La historia es un clásico del siglo XX y un referente para las actuales generaciones de escritores. El retrato de una familia humilde que resume los momentos más duros de la Segunda Guerra Mundial.
"Elsa Morante fue mi maestra. [...] Es hechizante. He intentado aprender de sus libros, pero me parecen insuperables."
Elena Ferrante
Un día de enero de 1941 un soldado alemán callejea por el barrio de san Lorenzo de Roma, y en ese caminar sin rumbo, con unas copas de más en el cuerpo, el joven se topa con Ida, una maestra viuda y madre de un hijo, que vuelve a casa despues del trabajo. Vemos a una mujer de mirada sumisa y caderas anchas, que no invitan a la seducción, pero el tiempo apremia. Al día siguiente el soldado se irá para siempre y cualquier abrazo le vale. El hombre sigue a Ida hasta el piso humilde que comparte con su hijo. La viola, luego sonríe como disculpándose, se fuma un pitillo, se marcha y nunca más sabremos de el.
Elsa Morante nació en Roma el 18 de agosto de 1912. Con dieciocho años, la joven dejó la universidad y empezó a publicar sus primeros cuentos en revistas y periódicos.

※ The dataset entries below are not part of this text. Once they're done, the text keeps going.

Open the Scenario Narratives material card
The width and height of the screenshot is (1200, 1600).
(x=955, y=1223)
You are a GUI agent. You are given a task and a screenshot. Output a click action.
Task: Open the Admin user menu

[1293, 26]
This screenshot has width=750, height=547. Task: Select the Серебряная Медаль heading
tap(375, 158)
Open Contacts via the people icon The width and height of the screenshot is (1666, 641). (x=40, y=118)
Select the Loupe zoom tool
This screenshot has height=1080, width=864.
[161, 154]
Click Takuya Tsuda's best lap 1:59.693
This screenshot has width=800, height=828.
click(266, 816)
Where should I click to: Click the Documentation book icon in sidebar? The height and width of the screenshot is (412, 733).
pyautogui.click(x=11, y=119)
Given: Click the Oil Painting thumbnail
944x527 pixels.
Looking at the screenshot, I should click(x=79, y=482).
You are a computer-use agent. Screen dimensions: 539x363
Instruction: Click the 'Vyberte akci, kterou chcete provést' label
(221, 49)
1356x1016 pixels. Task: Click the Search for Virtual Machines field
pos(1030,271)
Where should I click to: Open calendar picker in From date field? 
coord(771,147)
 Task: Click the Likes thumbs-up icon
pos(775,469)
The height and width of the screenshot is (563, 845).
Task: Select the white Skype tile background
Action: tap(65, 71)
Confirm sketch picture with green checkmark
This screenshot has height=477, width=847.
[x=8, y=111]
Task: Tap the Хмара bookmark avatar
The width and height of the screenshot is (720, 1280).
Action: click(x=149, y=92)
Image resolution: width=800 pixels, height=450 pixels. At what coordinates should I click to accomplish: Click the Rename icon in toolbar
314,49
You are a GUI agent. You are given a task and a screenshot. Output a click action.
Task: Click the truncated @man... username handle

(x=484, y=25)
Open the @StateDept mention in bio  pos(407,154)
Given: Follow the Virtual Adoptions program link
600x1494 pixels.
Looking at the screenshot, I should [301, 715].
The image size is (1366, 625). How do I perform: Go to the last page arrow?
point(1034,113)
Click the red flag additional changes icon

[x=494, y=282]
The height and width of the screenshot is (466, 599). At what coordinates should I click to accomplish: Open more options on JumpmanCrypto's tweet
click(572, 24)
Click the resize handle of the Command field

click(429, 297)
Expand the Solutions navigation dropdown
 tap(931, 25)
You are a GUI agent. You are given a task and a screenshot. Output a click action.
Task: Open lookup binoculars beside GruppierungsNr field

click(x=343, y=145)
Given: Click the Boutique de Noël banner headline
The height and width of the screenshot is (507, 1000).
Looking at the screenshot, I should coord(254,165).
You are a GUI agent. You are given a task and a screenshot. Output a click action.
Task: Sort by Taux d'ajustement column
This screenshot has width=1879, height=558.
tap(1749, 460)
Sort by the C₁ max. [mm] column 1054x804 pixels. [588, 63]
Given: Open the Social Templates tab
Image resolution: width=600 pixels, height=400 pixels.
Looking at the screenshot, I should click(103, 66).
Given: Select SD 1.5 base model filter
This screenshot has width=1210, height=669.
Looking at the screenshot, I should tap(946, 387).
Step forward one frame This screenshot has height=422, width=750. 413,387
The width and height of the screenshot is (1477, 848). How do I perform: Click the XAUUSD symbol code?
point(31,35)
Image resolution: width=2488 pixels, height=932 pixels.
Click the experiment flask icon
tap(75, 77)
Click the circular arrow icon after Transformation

En 1936 conoció a Alberto Moravia y en 1941 se casó con él. Moravia, acusado de actividades antifascistas, se vio obligado a trasladarse al sur de Italia, y Elsa lo acompañó mientras redactaba la primera versión de la novela Mentira y sortilegio (Lumen, 2016; 2023), que Einaudi publicó en 1948. En 1949, la pareja volvió a Roma y, en 1957, Morante publicó La isla de Arturo (Lumen, 2017; 2021), galardonada ese año con el Premio Strega. En 1963 apareció la colección de cuentos El chal andaluz (Lumen, 2023) y, en 1968, los poemas y canciones que componen El mundo salvado por los niños. En 1974 Morante publicó La historia (Lumen, 2018), que enseguida fue motivo de polémica y cosechó un éxito extraordinario y que próximamente se convertirá en serie de televisión de la mano de Francesca Archibugi. Le siguió Araceli en 1982 (Lumen, 2022), pero la fractura de un fémur obligó a la autora a guardar cama. La lesión derivó en una hidroencefalia aguda; Elsa ya no podía caminar y en 1983 intentó suicidarse. Encerrada en la habitación de una clínica, a menudo incapaz de reconocer a los amigos de siempre, lejos de Moravia, Elsa Morante murió acompañada solo de sus recuerdos y delirios el 25 de noviembre de 1985.